§ **What the exercise asks**
Your output should be the line that contains "Task: Select the 'retailer' tag chip" and all lines after it in the records, retyped exactly through the last one.

=== Supplied data ===

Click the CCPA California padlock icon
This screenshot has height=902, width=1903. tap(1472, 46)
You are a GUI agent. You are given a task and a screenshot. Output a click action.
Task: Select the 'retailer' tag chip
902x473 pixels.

===

§ **Finished task**
Task: Select the 'retailer' tag chip
902x473 pixels.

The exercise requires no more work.